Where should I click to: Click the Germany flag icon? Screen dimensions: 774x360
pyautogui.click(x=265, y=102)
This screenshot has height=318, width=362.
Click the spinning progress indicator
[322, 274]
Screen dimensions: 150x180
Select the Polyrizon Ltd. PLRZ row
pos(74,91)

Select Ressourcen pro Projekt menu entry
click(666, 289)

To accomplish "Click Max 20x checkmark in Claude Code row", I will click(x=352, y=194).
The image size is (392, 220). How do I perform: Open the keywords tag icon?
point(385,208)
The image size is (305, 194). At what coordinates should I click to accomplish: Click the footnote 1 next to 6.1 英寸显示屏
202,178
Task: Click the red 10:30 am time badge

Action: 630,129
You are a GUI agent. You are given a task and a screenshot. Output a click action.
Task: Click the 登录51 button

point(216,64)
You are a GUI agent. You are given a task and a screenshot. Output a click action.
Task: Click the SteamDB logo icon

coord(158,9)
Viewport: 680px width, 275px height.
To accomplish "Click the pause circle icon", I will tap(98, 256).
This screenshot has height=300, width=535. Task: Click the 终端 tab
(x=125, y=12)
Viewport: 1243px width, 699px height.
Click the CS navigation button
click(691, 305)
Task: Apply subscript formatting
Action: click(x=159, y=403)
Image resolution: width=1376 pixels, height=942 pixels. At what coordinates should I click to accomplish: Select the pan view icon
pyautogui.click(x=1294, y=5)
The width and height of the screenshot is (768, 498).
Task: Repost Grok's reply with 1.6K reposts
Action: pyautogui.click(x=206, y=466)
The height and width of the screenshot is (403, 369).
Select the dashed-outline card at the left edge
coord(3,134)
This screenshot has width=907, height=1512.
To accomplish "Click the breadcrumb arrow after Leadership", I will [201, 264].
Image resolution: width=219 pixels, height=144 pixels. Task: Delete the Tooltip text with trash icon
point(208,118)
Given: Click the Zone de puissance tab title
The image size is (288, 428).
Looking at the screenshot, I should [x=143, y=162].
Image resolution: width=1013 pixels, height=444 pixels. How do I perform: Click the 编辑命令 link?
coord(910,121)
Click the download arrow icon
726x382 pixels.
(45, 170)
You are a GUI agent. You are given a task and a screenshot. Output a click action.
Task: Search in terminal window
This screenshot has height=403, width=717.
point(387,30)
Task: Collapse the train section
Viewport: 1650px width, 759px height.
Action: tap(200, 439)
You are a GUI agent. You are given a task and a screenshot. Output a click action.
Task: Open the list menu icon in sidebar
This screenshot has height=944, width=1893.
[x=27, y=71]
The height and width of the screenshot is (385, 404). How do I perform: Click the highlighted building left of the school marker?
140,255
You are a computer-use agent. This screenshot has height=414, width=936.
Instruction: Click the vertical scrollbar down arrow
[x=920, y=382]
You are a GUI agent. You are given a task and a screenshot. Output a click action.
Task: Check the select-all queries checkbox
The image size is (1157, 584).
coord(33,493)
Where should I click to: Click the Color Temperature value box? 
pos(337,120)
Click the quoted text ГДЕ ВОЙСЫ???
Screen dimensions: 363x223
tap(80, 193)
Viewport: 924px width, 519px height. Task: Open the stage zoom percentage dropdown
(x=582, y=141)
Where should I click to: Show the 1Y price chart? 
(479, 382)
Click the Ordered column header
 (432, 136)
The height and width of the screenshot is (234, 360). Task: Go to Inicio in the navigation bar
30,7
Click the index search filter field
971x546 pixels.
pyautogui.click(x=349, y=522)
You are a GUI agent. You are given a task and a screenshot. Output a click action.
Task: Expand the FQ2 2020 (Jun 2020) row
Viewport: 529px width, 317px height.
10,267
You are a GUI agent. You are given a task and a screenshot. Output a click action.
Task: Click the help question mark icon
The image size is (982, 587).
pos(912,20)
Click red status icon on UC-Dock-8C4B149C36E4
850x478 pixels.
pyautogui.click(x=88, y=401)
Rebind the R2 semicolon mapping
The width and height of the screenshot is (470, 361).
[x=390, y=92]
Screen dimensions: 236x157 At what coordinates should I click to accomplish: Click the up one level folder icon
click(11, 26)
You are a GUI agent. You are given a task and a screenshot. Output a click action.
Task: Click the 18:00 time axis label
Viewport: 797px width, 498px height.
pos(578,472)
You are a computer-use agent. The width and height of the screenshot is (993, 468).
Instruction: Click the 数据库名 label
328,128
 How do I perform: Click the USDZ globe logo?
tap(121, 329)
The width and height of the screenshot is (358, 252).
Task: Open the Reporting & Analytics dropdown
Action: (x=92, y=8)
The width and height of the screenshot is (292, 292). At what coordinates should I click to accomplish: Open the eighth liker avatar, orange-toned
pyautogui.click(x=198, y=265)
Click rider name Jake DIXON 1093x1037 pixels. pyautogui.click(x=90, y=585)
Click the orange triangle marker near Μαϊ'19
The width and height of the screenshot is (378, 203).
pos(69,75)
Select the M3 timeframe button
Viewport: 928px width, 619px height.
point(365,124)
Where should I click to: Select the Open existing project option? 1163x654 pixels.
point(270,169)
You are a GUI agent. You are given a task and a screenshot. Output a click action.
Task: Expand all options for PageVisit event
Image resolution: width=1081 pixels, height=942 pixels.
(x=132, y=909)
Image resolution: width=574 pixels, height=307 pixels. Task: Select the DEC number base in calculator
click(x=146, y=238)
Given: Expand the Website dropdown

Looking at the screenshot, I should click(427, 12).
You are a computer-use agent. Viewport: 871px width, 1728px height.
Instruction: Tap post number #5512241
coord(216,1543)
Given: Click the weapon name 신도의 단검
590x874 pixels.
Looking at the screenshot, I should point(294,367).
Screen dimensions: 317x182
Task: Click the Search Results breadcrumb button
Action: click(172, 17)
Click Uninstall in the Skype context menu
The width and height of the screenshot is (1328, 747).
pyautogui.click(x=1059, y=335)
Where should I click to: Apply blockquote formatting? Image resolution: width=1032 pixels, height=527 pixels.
########################################
What to do ::
Extract every line of the listing that contains the word "dropdown". Case counts.

Answer to the task ::
Viewport: 924px width, 519px height. Task: Open the stage zoom percentage dropdown
Task: Open the Reporting & Analytics dropdown
Given: Expand the Website dropdown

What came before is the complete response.